To be honest, I've never seen anything like this in my nearly 30-year career in the markets. To me, with the banners and signs, we have officially crossed over into "weirder than GameStop" terrain.

While professional investors might want to wade into the treacherous waters of betting on a fall in AMC, I would recommend that non-pros just stay away. As I told a friend, "AMC stock is a slot machine now."

If you chose to go long AMC shares, recognize that you're gambling, not investing. And if you choose to go short, recognize that this may end up a case of "the market can stay irrational longer than you can stay solvent."

Well said, Berna!

Cathie Wood's Bad Spring Is Only a Blip When the Future Is So Magnificent

2) Speaking of stocks to avoid, my friend Doug Kass, Berna, and I have warned investors for months about Cathie Wood and her ARK Invest funds.

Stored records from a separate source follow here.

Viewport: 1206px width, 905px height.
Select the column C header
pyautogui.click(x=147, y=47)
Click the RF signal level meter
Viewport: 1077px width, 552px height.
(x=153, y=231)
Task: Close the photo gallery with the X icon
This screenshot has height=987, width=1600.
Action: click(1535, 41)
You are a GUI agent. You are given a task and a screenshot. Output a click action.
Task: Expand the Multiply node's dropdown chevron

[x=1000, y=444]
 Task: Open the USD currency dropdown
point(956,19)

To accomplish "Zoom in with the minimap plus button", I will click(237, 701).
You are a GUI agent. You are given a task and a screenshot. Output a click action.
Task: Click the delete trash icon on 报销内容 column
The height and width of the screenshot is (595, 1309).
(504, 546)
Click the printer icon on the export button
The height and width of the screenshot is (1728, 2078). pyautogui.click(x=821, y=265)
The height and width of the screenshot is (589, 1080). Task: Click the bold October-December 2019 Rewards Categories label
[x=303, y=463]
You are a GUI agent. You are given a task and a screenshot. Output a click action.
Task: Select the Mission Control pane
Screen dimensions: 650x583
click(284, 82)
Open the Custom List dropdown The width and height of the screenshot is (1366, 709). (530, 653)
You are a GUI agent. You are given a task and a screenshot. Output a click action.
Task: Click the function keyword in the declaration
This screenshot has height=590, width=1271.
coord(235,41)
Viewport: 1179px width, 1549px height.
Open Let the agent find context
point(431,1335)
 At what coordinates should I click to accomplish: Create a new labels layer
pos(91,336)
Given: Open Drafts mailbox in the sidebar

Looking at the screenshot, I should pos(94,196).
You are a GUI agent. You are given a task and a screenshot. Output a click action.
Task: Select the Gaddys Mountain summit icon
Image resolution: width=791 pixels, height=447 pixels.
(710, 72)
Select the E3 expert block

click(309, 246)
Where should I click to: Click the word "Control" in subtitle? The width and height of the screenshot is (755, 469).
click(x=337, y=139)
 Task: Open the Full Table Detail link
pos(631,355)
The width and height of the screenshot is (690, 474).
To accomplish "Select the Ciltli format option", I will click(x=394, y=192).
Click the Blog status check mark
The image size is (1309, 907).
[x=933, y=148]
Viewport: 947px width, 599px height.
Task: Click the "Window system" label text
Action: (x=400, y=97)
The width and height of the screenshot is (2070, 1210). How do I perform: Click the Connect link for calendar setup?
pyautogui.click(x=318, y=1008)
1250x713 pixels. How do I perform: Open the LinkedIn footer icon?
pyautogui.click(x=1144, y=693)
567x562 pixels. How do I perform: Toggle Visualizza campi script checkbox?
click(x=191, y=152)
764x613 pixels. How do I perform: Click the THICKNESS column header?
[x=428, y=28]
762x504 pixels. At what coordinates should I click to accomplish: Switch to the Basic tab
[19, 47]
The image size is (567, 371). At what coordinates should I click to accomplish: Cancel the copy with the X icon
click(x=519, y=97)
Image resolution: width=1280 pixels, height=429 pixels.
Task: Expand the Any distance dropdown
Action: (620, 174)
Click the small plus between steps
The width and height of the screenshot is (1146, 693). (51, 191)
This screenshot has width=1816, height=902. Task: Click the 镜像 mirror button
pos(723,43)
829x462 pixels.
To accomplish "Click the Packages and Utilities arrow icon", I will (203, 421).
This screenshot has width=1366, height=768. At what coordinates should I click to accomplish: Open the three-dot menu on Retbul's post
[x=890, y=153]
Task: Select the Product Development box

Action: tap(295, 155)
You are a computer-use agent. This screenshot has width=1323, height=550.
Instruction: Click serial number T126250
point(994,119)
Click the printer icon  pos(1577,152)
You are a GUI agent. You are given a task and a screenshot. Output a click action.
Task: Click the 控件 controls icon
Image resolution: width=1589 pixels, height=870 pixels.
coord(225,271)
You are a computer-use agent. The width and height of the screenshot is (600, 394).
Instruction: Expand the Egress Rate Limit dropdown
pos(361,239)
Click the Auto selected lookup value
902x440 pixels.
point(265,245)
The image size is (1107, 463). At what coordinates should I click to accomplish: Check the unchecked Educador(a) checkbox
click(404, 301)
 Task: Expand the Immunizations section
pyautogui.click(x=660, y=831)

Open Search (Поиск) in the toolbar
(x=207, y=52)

The largest of these is the ARK Innovation Fund (ARKK), which is filled with oversized positions in highly speculative stocks. ARKK is still down 30% from its February peak but has caught a bounce in the past two weeks, so I'll repeat my warning and cite a new red flag: The curse of being on the cover of a major magazine, which often happens right before a manager blows sky high...

Here's the cover of the latest Bloomberg Businessweek.

And here's the accompanying story: Cathie Wood's Bad Spring Is Only a Blip When the Future Is So Magnificent. Excerpt:

Wood's always-online fans are sticking by her. Investors who poured a net $34 billion into ARK's eight funds in the past 12 months have withdrawn only about $1.2 billion since the end of February. They're betting that the world, emerging from COVID-19, will catch up to the future she proselytizes for. To the true believers, her sudden fame won't be an oddball footnote in market history, like GameStop, but a forerunner to decades of glorious change. Just as Mary Meeker cheered early internet companies Yahoo! and Priceline.com as a Morgan Stanley (MS) analyst during the dot-com boom, Wood preaches a peculiarly American gospel of utopian change powered by capitalism.

She drives home her message with repetition. "We have a five-year investment time horizon," she says over and over again, especially when her funds are dropping in value. Other Cathie Wood catchphrases get emblazoned on ARK merchandise, sold to the company's more devoted clients with all profits going to charity. A T-shirt reads "Truth Wins Out"; a baby onesie says "Invest in the Future Today." She spreads the word in a steady stream of videos, webinars, and commentaries posted on ARK's website, along with frequent appearances at conferences and on media including CNBC, Bloomberg TV, and a variety of investing podcasts. Despite this, ARK turned down requests for an in-depth interview for this story.

As Wood and her company's research frequently remind investors, electrification, the telephone, and the internal combustion engine turned the world upside down a century ago. Now, she tells anyone who will listen, five technologies – artificial intelligence, blockchain, DNA sequencing, energy storage, and robotics – are bringing about an equally profound transformation of the economy. These innovations will converge, recombine into things like autonomous taxis and whatnot, and create a perfect economic storm of higher wages, falling prices, and wider profit margins. That leads to "virtuous cycles" of more investment in faster innovation.

It's a lot. And it may be familiar to anyone who remembers that other spasm of tech-stock fever, the dot-com bubble. But Wood's got a riff ready for that, too. "The dream was right. It was just 20 to 25 years too early," she often says. Now, "the seeds are beginning to flourish. We are ready for prime time."